Type: Post-Emo Indie Rock, Brit Rock
If you like: Sunny Day Real Estate, Radiohead, Oasis
It seems like recently I have been running into a lot of great progressive rock sounds coming out of the Great Lakes Region: bands like Sleeping At Last, Over the Rhine, and now, Lovedrug. There must be something flowing out of those lakes that I need to get a hold of.
Lovedrug is a band that has decidedly taken a step forward in originality and creativity. At the first pop of Michael Shepard’s high-toned vocals, one might recognize a more radio-friendly Sunny Day Real Estate influence, with the dream-like ambiance of a band like Radiohead. For those not that familiar with either of these sounds, I might describe Lovedrug as indie rock band with Brit rock tendencies (think back to such bands as Oasis) and a very intentional focus on the atmosphere or mood of each track. With most songs being led by driving rock rhythms and emotional melodies, Michael Shepard’s voice is uniquely toned so that there is not much comparison to that which you might find on popular radio. It’s high melodic tone comes in and out of focus on the songs (in a good way) relative to that of the instrumental accompaniment of electric guitar, drums, base and piano, allowing for a steady balance between all elements of the song. On one song the listener might be moved by the emotional stylings of the vocals, and on a separate track, find yourself looking forward to and drumming along with the instrumental breaks on your steering wheel.

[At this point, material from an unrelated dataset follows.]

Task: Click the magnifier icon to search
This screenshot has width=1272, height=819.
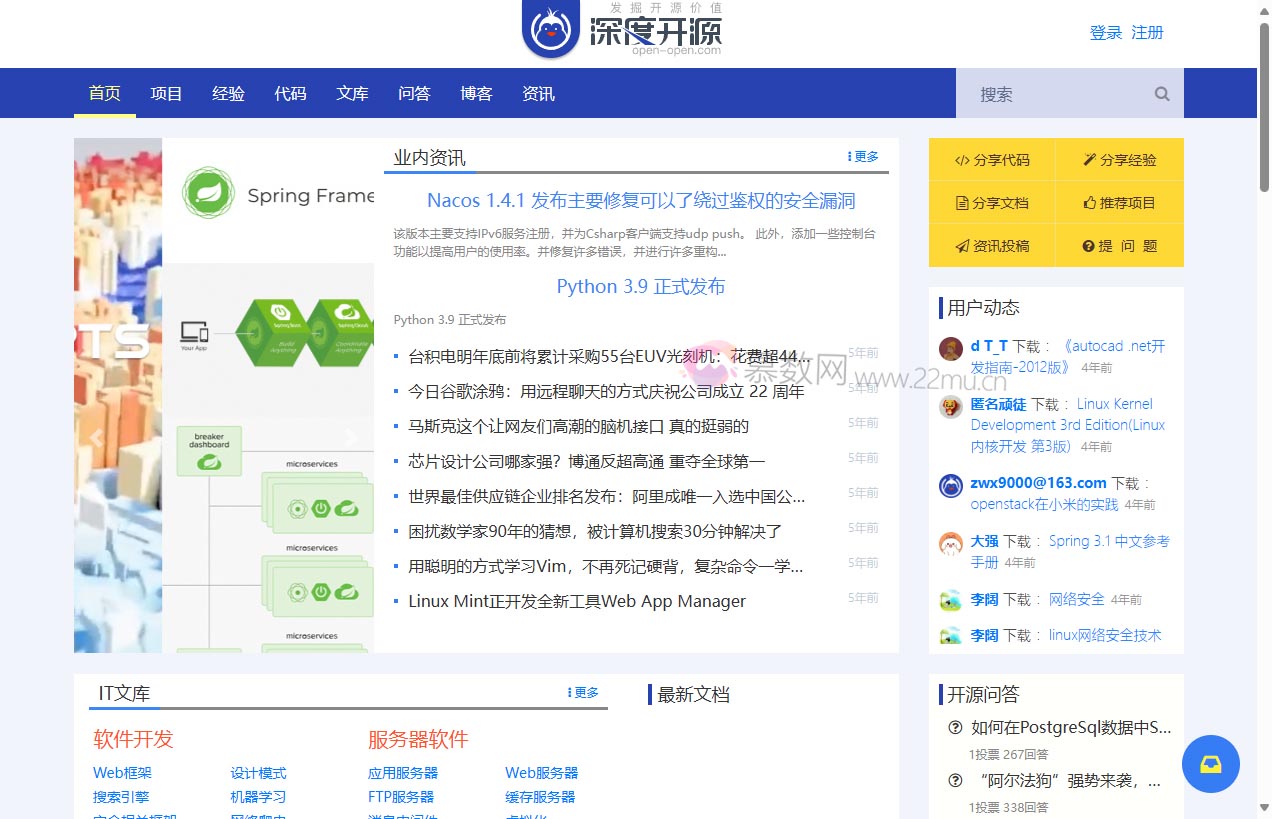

I would say that one of my only reservations for fully recommending this album for everyone to go out and buy is that it is certainly not an album you would want to pop into your CD player to gain some encouragement. Their lyrics, most poetically crafted, contain dark imagery, and obviously deal with real issues and emotions that the band has struggled with and desire to make known. They move their audience to search out the meaning and heart of the songs, and many times challenge you to the reality that you too have felt these very same things before. Michael Shepard, previously fronting a band very open about their relationship with God, now laces his spiritual themes with what at times appears to be a more of a “gritty” worldview that deals with issues that many “Christian” artists may choose to avoid, for better or worse. One thing you will not find these artists promoting is a plastic life of social denial, but rather a brutal honesty of their reaction to the world they live in. Yet somehow, as the album closes with the track “Paper Scars,” it leaves this listener wistful and at peace.
Musically, these guys will pull you into the experience that is Lovedrug, and leave you wondering how many months it will be until these guys become a household name for an emerging genre that has spent far too long on the outskirts of mainstream industry. With that in mind, they are not the feel-good band that you have been recently looking for to quiet and encourage your heart on a dark night. Their lyrics may force you to consider your own state of being, and perhaps even force you to think about things that are easy to lock away and dismiss. Whether that’s good or bad, you decide.